Unfortunately, they’re right. The healthcare price increase merry-go-round has to stop eventually. Most of the job growth since 2001 was in healthcare, and that’s not something to be proud of. We’re leaving an expensive mess for our children to clean up just as Baby Boomers suck the system dry with their healthcare demands. If GM doesn’t like it today, they’ll hate it tomorrow, unless they’re watching the show from China or India by then.
Businesses want to force computers on us, dragging us kicking and screaming out of the dark ages. Unfortunately, software doesn’t automatically bring increased productivity and lower cost. If it did, all of those hospital dollars spent on Microsoft Office and Windows would have made us stunningly more effective instead of just giving employees something to screw around with as a pleasant productivity alternative.
I’d like to think that computerization can really reduce costs, but I haven’t seen it happen anywhere yet. I keep hearing about all of those showcase sites buying the latest and greatest, but the correlation to bottom line and quality outcomes is murky at best. Where’s the average 100-300 bed hospital that has seen its overall costs drop 30% because of software? You’d know them because every other hospital in town would be out of business.
Hospitals can cut expenses in three ways, all of them at their local level. They can manage labor, which is by far their largest expense. They can go after the utilization and cost of drugs and supplies.

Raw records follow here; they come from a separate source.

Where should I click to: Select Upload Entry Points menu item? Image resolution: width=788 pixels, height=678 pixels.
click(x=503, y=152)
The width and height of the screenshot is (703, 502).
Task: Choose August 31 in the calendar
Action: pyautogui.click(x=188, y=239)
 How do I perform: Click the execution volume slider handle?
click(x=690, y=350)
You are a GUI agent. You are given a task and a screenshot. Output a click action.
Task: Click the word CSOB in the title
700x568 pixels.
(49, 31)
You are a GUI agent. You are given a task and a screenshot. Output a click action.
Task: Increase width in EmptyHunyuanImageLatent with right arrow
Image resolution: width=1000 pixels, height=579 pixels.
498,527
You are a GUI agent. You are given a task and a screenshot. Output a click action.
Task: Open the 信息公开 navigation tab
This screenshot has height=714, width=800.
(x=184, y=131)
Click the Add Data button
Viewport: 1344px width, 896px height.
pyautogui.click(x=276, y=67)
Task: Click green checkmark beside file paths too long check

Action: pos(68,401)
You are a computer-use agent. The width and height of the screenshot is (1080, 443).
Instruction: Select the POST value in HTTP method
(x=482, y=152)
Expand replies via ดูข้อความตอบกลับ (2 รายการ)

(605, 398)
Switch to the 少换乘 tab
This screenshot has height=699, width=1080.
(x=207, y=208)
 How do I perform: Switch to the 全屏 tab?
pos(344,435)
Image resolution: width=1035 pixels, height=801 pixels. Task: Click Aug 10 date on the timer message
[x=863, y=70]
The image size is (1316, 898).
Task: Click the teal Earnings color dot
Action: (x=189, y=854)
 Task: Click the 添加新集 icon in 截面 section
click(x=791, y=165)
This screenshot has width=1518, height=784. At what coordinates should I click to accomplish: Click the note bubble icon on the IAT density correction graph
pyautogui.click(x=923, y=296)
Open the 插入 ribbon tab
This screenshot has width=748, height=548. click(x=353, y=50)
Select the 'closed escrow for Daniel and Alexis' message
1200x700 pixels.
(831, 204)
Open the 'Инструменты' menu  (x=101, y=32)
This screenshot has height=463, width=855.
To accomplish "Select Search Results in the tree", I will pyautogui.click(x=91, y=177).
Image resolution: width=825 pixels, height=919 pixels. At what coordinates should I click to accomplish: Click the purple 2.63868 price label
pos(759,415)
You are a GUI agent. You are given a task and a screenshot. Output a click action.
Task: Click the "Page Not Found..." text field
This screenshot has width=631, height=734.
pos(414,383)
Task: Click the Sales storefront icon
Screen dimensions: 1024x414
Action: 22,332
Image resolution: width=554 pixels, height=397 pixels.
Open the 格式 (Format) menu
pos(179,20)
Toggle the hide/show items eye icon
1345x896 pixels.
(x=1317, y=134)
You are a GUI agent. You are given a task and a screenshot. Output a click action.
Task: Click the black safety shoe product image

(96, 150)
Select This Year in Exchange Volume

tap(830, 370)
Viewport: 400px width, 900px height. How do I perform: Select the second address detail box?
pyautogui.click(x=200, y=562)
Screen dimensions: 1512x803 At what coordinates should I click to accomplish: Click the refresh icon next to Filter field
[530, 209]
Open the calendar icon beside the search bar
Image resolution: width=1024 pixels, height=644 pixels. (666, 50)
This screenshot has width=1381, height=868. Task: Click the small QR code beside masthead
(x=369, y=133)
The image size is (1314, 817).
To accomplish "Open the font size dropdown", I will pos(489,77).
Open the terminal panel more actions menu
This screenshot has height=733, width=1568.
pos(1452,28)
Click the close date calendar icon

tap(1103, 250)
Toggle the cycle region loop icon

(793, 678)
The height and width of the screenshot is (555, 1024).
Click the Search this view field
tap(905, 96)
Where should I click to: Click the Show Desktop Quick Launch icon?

They can control physician practice variation. I’m glad I said “can” instead of “do” because, for various reasons, these things don’t happen. Software can’t fix them because they’re management problems, although given desperate enough circumstances, they could be fixed.
I’m glad much of our recent IT investment relates to patient safety and outcomes. I hope electronic medical records really do become a standard, with all the information sharing that the RHIO people keep yapping about. But when it comes to drastic cost reductions driven solely by buying and implementing software, I’d say that’s wishful thinking. There’s a lot of work to be done fixing the system and its underlying misaligned incentives before we even try to automate it. No business became a world-beater just by installing SAP, even if they were lucky enough to not be one of those that went bankrupt trying.
I do see a ray of hope in being called out by big-company CEOs. As hard as it is to have change forced on you, I think that time is here. I work in a hospital, but I’m also the occasional patient and medical bill-payer. When wearing those hats, I’m just as mad and frustrated with the system as those CEOs and I bet you are, too. Healthcare is too expensive, too bureaucratic, and too unimpressive in benefits delivered. As a software guy, I’m pretty sure that fix will take more than just people like me.